**WHAT TO WORK ON:** Each entry below needs to be retyped exactly as given.

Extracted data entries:
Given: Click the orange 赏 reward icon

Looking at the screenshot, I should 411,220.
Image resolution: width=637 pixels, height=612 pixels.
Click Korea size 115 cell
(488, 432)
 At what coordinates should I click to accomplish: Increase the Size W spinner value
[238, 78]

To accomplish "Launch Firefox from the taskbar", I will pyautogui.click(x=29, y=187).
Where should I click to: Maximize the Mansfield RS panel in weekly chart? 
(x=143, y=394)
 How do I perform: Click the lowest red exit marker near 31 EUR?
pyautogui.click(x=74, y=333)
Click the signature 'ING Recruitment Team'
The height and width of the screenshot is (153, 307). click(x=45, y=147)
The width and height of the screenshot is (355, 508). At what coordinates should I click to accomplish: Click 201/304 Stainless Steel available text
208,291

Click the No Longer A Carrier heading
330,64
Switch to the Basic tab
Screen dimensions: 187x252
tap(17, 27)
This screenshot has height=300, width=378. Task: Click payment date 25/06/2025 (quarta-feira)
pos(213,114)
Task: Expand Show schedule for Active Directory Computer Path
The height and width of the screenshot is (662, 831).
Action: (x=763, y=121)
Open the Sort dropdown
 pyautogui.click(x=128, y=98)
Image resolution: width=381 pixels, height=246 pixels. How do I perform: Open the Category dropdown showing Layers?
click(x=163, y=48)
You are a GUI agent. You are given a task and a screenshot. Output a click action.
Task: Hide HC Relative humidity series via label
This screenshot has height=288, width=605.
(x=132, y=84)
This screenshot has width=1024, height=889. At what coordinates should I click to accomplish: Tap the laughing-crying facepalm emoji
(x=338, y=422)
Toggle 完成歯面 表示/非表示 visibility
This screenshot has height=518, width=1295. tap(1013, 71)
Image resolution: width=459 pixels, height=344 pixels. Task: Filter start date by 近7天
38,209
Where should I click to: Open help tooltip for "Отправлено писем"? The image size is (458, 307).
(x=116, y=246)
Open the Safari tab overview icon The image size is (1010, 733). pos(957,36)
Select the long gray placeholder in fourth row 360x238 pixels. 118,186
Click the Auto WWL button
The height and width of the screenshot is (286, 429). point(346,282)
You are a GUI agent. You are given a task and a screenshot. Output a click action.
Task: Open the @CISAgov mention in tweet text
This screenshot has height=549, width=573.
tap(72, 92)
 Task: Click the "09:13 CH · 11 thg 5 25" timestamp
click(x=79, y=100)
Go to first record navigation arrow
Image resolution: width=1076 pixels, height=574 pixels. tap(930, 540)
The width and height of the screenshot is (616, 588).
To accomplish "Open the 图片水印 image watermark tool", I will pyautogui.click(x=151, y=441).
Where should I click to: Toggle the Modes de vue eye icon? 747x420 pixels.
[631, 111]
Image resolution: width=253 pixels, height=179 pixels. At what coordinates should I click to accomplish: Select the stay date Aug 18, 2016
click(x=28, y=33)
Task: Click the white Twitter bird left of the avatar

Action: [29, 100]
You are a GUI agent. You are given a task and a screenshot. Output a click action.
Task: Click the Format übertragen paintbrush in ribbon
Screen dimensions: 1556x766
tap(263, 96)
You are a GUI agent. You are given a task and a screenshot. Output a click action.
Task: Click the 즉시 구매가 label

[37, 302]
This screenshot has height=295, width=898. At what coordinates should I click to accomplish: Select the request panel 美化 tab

**RESULT OF THIS EXERCISE:**
Given: Click the orange 赏 reward icon

Looking at the screenshot, I should 411,220.
Image resolution: width=637 pixels, height=612 pixels.
Click Korea size 115 cell
(488, 432)
 At what coordinates should I click to accomplish: Increase the Size W spinner value
[238, 78]

To accomplish "Launch Firefox from the taskbar", I will pyautogui.click(x=29, y=187).
Where should I click to: Maximize the Mansfield RS panel in weekly chart? 
(x=143, y=394)
 How do I perform: Click the lowest red exit marker near 31 EUR?
pyautogui.click(x=74, y=333)
Click the signature 'ING Recruitment Team'
The height and width of the screenshot is (153, 307). click(x=45, y=147)
The width and height of the screenshot is (355, 508). At what coordinates should I click to accomplish: Click 201/304 Stainless Steel available text
208,291

Click the No Longer A Carrier heading
330,64
Switch to the Basic tab
Screen dimensions: 187x252
tap(17, 27)
This screenshot has height=300, width=378. Task: Click payment date 25/06/2025 (quarta-feira)
pos(213,114)
Task: Expand Show schedule for Active Directory Computer Path
The height and width of the screenshot is (662, 831).
Action: (x=763, y=121)
Open the Sort dropdown
 pyautogui.click(x=128, y=98)
Image resolution: width=381 pixels, height=246 pixels. How do I perform: Open the Category dropdown showing Layers?
click(x=163, y=48)
You are a GUI agent. You are given a task and a screenshot. Output a click action.
Task: Hide HC Relative humidity series via label
This screenshot has height=288, width=605.
(x=132, y=84)
This screenshot has width=1024, height=889. At what coordinates should I click to accomplish: Tap the laughing-crying facepalm emoji
(x=338, y=422)
Toggle 完成歯面 表示/非表示 visibility
This screenshot has height=518, width=1295. tap(1013, 71)
Image resolution: width=459 pixels, height=344 pixels. Task: Filter start date by 近7天
38,209
Where should I click to: Open help tooltip for "Отправлено писем"? The image size is (458, 307).
(x=116, y=246)
Open the Safari tab overview icon The image size is (1010, 733). pos(957,36)
Select the long gray placeholder in fourth row 360x238 pixels. 118,186
Click the Auto WWL button
The height and width of the screenshot is (286, 429). point(346,282)
You are a GUI agent. You are given a task and a screenshot. Output a click action.
Task: Open the @CISAgov mention in tweet text
This screenshot has height=549, width=573.
tap(72, 92)
 Task: Click the "09:13 CH · 11 thg 5 25" timestamp
click(x=79, y=100)
Go to first record navigation arrow
Image resolution: width=1076 pixels, height=574 pixels. tap(930, 540)
The width and height of the screenshot is (616, 588).
To accomplish "Open the 图片水印 image watermark tool", I will pyautogui.click(x=151, y=441).
Where should I click to: Toggle the Modes de vue eye icon? 747x420 pixels.
[631, 111]
Image resolution: width=253 pixels, height=179 pixels. At what coordinates should I click to accomplish: Select the stay date Aug 18, 2016
click(x=28, y=33)
Task: Click the white Twitter bird left of the avatar

Action: [29, 100]
You are a GUI agent. You are given a task and a screenshot. Output a click action.
Task: Click the Format übertragen paintbrush in ribbon
Screen dimensions: 1556x766
tap(263, 96)
You are a GUI agent. You are given a task and a screenshot. Output a click action.
Task: Click the 즉시 구매가 label

[37, 302]
This screenshot has height=295, width=898. At what coordinates should I click to accomplish: Select the request panel 美化 tab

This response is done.